Son 3-4 yıldır havzada küresel ısınmanın etkilerini görüldüğünü belirten Prof. Dr. Alaeddinoğlu, başta Van Gölü olmak üzere havzadaki birçok gölette alan kaybı olduğunu söyledi. Prof. Dr. Alaeddinoğlu, “Hatta bir kısmı maalesef kurudu. Ancak 2023’ün son ayları ile 2024’ün ilk aylarında havzanın almış olduğu yağışı, son birkaç yılı dikkate aldığımızda olumlu olarak görüyoruz. Bu yağış, havza için pozitif bir durum. Bu yağışlar ile havza büyük ölçüde yağış aldı ve bu da muhtemelen havzadaki göllerin hızlıca alan kaybetmesini belli ölçüde azaltacak. Ancak özellikle göl kıyısında gölün hala çekilmekte olduğunu görüyoruz. Bu tabii insanları yanıltmasın. Çünkü şu an göl sadece düşen yağışlarla besleniyor ve bir miktarı da yüzey akışı ile gelen sulardan besleniyor. Havzaya düşen yağışın yaklaşık yüzde 30’u, gölü alttan besliyor. Dolayısıyla göldeki seviye iyileşmelerini aylar boyunca göreceğiz. Hatta 1-2 yıl sonrasına bile yansımaları olacak. Havzaya düşen yağışın olumlu etkisini gölde hemen görme şansımız yok. Bu biraz zaman alır” dedi.

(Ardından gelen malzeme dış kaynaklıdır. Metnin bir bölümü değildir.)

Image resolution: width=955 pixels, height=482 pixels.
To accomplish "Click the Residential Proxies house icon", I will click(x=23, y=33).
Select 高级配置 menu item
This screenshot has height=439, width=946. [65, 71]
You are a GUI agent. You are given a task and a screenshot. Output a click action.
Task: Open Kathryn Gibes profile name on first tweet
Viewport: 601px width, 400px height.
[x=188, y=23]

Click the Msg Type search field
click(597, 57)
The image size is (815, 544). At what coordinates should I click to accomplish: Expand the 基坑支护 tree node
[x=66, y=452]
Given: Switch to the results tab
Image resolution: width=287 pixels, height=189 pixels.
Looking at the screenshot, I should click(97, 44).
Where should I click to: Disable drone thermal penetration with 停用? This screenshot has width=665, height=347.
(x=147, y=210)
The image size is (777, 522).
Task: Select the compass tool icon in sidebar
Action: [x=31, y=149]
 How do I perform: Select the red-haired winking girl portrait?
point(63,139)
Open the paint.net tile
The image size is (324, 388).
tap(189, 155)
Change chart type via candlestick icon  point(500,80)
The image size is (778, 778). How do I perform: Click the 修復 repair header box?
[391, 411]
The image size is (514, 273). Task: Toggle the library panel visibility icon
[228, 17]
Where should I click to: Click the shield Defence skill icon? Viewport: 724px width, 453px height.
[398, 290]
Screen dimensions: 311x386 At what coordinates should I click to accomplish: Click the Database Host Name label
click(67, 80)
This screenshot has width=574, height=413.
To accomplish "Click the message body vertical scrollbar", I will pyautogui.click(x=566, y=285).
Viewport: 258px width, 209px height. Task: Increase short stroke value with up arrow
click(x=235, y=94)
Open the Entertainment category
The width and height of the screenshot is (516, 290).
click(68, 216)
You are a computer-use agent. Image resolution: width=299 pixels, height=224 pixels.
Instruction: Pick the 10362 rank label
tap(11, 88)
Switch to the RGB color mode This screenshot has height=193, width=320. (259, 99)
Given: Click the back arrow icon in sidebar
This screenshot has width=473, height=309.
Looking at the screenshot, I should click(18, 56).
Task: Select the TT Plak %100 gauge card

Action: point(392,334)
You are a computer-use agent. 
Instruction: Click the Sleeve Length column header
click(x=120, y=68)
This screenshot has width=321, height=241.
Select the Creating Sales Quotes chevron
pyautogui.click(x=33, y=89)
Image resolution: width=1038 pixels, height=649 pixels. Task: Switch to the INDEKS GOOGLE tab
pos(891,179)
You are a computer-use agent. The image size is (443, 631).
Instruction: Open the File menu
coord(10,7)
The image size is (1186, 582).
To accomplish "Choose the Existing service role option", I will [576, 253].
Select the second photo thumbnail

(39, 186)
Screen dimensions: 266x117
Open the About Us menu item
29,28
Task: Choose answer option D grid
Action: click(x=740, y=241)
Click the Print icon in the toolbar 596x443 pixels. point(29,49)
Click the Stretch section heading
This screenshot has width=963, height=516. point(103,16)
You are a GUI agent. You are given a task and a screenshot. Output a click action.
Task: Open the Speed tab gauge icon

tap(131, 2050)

Bu yılki yağışların yüzleri güldüreceğini aktaran Prof. Dr. Alaeddinoğlu, “Düşen yağışlar ile havzanın ihtiyaç duyduğu suyun büyük ölçüde karşılanacağını düşünüyorum. Doğru yönettiğimiz sürece. Barajları, göletleri doğru yönettiğimiz sürece bu yıl havzanın içme ve kullanma suyu noktasında çok ciddi bir sorun yaşanmayacağını, özellikle tarımla uğraşan insanların yüzünü güleceği bir yıl olacağı kanaatindeyim” diye konuştu.

‘ÇIĞLARIN DÜŞTÜĞÜ SEZON FARKLILAŞACAK’

Prof. Dr. Alaeddinoğlu, “İklim değişikliği, beraberinde birtakım sonuçlar da getirdi. Dünyadaki ortalama sıcaklıktaki artış, Van Gölü Havzası’nda da kendini gösterdi. Van Gölü kapalı bir havza. Havzanın çevresi de yüksek dağlık alanlarla kaplı. Van Gölü, 1700 metre düzeyinde ama çevresinde 3 bin 3 bin 500 metre yükseklikte dağlık zirveler var, sıradağlar şeklinde. Bu neyi beraberinde getirdi? Yağışın düşmesi için havadaki su buharının yoğuşmasına ihtiyaç var. Su buharının yoğuşması için yüksek dağlık alanlar, bunun için en ideal yerler. Havzaya yağmur şeklinde düşen o yağış, aslında dağlık alanlara kar şeklinde düştü. Kar şeklinde düşen yağış beraberinde birtakım sorunlar da getiriyor. Kar özellikle bahar aylarında sıcakların artması ile eğim doğrultusunda iniyor ve ‘çığ’ dediğimiz olay meydana geliyor. Ama geçmişe göre, bir farklılık var. O da şu; eskiden şubatın sonları ve mart ayı içerisinde sıklıkla yaşadığımız çığ olayları, küresel ısınma ile nerdeyse ocak ve şubat ayının başlarına kaydı. Bu da bize şunu gösteriyor; yaz ayları uzuyor, kış ayları da gittikçe daralıyor. Dolayısıyla bu da beraberinde geçmişte çığların düştüğü o sezonun farklılaşacağını gösteriyor” dedi.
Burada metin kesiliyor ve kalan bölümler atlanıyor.